TASK ITEM ->
When a line below contains the string "will", show that line.

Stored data
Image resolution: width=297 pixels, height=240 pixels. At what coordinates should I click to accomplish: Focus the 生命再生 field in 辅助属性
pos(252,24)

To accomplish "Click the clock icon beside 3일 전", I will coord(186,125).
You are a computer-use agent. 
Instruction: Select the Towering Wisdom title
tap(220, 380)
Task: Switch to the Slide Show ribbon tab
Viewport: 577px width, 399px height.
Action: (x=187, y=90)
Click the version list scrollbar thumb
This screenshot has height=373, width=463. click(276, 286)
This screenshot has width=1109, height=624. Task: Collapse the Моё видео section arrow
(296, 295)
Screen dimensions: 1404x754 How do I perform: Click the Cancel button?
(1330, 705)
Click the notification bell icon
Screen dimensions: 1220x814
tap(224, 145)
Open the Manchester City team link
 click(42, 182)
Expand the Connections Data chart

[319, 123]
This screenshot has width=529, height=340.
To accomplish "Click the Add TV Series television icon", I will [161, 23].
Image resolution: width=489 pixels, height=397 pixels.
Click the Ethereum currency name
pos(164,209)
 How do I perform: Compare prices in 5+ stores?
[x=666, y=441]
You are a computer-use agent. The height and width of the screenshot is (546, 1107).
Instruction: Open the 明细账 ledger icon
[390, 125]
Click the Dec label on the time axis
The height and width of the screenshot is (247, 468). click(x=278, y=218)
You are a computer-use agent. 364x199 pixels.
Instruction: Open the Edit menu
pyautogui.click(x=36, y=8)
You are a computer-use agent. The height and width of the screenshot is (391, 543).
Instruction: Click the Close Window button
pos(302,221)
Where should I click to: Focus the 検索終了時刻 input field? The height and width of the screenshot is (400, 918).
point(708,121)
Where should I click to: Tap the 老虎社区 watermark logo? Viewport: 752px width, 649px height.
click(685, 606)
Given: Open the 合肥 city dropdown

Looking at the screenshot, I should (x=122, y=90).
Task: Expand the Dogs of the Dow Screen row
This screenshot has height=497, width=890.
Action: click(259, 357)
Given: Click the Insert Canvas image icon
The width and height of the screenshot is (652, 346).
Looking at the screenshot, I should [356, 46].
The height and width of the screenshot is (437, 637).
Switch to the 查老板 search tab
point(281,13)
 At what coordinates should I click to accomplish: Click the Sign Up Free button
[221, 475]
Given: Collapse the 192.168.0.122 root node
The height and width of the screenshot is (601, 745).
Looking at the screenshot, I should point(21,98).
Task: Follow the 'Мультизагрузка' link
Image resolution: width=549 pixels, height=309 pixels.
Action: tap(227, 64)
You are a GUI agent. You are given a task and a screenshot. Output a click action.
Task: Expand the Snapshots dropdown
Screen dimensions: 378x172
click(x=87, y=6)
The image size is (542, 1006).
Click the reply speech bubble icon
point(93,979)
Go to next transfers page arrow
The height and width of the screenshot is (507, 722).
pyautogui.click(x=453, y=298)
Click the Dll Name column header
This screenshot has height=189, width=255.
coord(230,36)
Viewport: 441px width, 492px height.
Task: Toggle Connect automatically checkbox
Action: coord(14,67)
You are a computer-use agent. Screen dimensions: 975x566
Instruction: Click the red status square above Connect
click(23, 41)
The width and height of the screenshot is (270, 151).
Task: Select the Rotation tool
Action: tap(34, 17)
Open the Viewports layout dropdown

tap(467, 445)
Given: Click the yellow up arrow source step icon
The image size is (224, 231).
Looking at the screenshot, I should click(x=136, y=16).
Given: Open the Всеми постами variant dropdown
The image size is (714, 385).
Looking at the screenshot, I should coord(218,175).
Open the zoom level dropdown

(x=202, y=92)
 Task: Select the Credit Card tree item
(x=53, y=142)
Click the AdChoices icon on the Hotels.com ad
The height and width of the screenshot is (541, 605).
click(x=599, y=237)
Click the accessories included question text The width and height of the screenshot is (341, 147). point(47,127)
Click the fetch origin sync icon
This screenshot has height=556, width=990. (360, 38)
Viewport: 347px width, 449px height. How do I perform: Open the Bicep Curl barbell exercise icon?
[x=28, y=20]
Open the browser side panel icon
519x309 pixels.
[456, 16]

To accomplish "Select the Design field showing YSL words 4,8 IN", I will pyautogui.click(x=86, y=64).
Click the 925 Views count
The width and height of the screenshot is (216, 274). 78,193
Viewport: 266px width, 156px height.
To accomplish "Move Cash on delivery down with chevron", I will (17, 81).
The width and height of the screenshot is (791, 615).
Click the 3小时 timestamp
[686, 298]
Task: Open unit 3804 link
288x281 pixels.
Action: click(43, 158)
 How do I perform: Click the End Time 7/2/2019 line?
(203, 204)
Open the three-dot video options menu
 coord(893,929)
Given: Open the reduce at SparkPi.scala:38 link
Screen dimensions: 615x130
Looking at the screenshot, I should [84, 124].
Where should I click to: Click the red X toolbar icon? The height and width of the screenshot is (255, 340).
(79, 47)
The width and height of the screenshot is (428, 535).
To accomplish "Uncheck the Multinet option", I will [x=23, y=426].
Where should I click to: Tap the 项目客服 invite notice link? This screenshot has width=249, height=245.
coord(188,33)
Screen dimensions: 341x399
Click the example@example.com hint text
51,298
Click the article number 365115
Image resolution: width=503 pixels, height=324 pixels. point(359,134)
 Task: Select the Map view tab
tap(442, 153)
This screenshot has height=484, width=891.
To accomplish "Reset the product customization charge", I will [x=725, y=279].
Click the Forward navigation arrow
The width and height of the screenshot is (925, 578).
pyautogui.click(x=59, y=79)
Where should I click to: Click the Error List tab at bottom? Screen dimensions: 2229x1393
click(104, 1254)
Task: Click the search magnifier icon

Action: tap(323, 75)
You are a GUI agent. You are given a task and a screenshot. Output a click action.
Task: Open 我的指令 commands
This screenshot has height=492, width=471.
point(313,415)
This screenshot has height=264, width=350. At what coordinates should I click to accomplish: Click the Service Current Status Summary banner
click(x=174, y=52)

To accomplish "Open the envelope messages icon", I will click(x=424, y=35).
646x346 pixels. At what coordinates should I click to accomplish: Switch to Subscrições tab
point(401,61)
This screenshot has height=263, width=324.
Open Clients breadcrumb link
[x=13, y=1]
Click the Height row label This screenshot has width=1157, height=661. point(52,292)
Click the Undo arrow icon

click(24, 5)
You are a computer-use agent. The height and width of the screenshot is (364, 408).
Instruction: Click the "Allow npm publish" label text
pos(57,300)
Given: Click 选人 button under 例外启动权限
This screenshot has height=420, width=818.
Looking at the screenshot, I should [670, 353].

TASK SOLUTION ->
To accomplish "Click the clock icon beside 3일 전", I will coord(186,125).
To accomplish "Click the Add TV Series television icon", I will [161, 23].
To accomplish "Select the Design field showing YSL words 4,8 IN", I will pyautogui.click(x=86, y=64).
To accomplish "Move Cash on delivery down with chevron", I will (17, 81).
To accomplish "Uncheck the Multinet option", I will [x=23, y=426].
To accomplish "Reset the product customization charge", I will [x=725, y=279].
To accomplish "Open the envelope messages icon", I will click(x=424, y=35).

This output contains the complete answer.